[Problems to work on]:
- A) According to the cluster comparison tutorial, what range of values does the Adjusted Rand Index take?
- B) Reproduce word for word the part of the cluster comparison tutorial starting at "Available Metrics in" and ending at "class proportion (asymmetric)".
- C) Resume the cluster comparison tutorial from the point at which it stops.

Tutorial 21: Cluster Comparison Methods

This tutorial demonstrates how to compare two different clusterings of the same data using various similarity metrics. This is essential for:

Evaluating clustering algorithm performance against ground truth
Comparing results from different clustering methods
Assessing clustering reproducibility across runs
Validating clustering consistency under parameter changes

Learning Objectives

By the end of this tutorial, you will understand:

How to use multiple cluster comparison metrics (ARI, NMI, V-measure, etc.)
When to use each metric and their properties
How to interpret metric values and their ranges
How to generate comprehensive comparison reports
Practical considerations for comparing real-world clusterings

Setup

From the Mycelia base directory, convert this tutorial to a notebook:

julia --project=. -e 'import Literate; Literate.notebook("tutorials/21_cluster_comparison.jl", "tutorials/notebooks", execute=false)'

import Pkg
if isinteractive()
    Pkg.activate("..")
end

import Mycelia
import DataFrames
import Random
import Statistics

Random.seed!(42)

println("=" ^ 60)
println("Tutorial 21: Cluster Comparison Methods")
println("=" ^ 60)

Part 1: Introduction to Cluster Comparison

When comparing clusterings, we have two vectors of cluster assignments for the same set of samples. The key insight is that we care about the partition structure, not the actual label values. Two clusterings that group samples identically but use different labels (e.g., [1,1,2,2] vs [A,A,B,B]) should be considered identical.

Available Metrics in Mycelia

Metric	Range	Properties
Adjusted Rand Index (ARI)	-1 to 1	Corrected for chance, gold standard
Normalized Mutual Information (NMI)	0 to 1	Information-theoretic
Adjusted Mutual Information (AMI)	~0 to 1	NMI corrected for chance
V-measure	0 to 1	Homogeneity + completeness
Fowlkes-Mallows Index (FMI)	0 to 1	Geometric mean of precision/recall
Jaccard Index	0 to 1	Pair-based similarity
Cluster Purity	0 to 1	Majority class proportion (asymmetric)

[Material provided]:
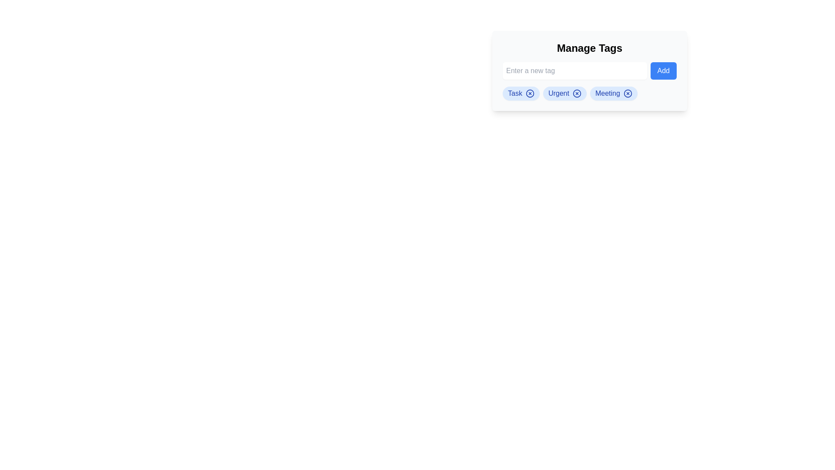 The width and height of the screenshot is (835, 470). Describe the element at coordinates (607, 94) in the screenshot. I see `the third tag in the series of category tags located below the input field` at that location.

[Responses to the tasks]:
- A) -1 to 1

- B)
Available Metrics in Mycelia

Metric	Range	Properties
Adjusted Rand Index (ARI)	-1 to 1	Corrected for chance, gold standard
Normalized Mutual Information (NMI)	0 to 1	Information-theoretic
Adjusted Mutual Information (AMI)	~0 to 1	NMI corrected for chance
V-measure	0 to 1	Homogeneity + completeness
Fowlkes-Mallows Index (FMI)	0 to 1	Geometric mean of precision/recall
Jaccard Index	0 to 1	Pair-based similarity
Cluster Purity	0 to 1	Majority class proportion (asymmetric)

- C)
println("\n" * "=" ^ 60)
println("Part 1: Introduction to Cluster Comparison")
println("=" ^ 60)

Part 2: Creating Example Clusterings

println("\n" * "=" ^ 60)
println("Part 2: Creating Example Clusterings")
println("=" ^ 60)

Perfect Agreement

# Two identical clusterings (possibly with different labels)
labels_true = [1, 1, 1, 2, 2, 2, 3, 3, 3]
labels_pred = [1, 1, 1, 2, 2, 2, 3, 3, 3]

println("\nExample 1: Perfect Agreement")
println("  True:      ", labels_true)
println("  Predicted: ", labels_pred)

Same Structure, Different Labels

# Same partition structure but relabeled
labels_relabeled = [3, 3, 3, 1, 1, 1, 2, 2, 2]  ## Same structure, different labels

println("\nExample 2: Same Structure, Different Labels")
println("  True:      ", labels_true)
println("  Relabeled: ", labels_relabeled)

Partial Agreement

# One sample misassigned
labels_partial = [1, 1, 2, 2, 2, 2, 3, 3, 3]

println("\nExample 3: Partial Agreement")
println("  True:    ", labels_true)
println("  Partial: ", labels_partial)

Low Agreement

# Different structure
labels_different = [1, 2, 1, 2, 1, 2, 1, 2, 1]

println("\nExample 4: Low Agreement")
println("  True:      ", labels_true)
println("  Different: ", labels_different)

Part 3: Computing Individual Metrics

println("\n" * "=" ^ 60)
println("Part 3: Computing Individual Metrics")
println("=" ^ 60)

Adjusted Rand Index (ARI)

The ARI is the most commonly used metric for cluster comparison. It measures agreement between two clusterings while correcting for chance:

1.0 = perfect agreement
0.0 = agreement no better than random
< 0 = agreement worse than random

println("\n--- Adjusted Rand Index (ARI) ---")

ari_perfect = Mycelia.adjusted_rand_index(labels_true, labels_pred)
ari_relabeled = Mycelia.adjusted_rand_index(labels_true, labels_relabeled)
ari_partial = Mycelia.adjusted_rand_index(labels_true, labels_partial)
ari_different = Mycelia.adjusted_rand_index(labels_true, labels_different)

println("Perfect agreement:    ARI = $(round(ari_perfect, digits=4))")
println("Relabeled (same):     ARI = $(round(ari_relabeled, digits=4))")
println("Partial agreement:    ARI = $(round(ari_partial, digits=4))")
println("Different structure:  ARI = $(round(ari_different, digits=4))")

Normalized Mutual Information (NMI)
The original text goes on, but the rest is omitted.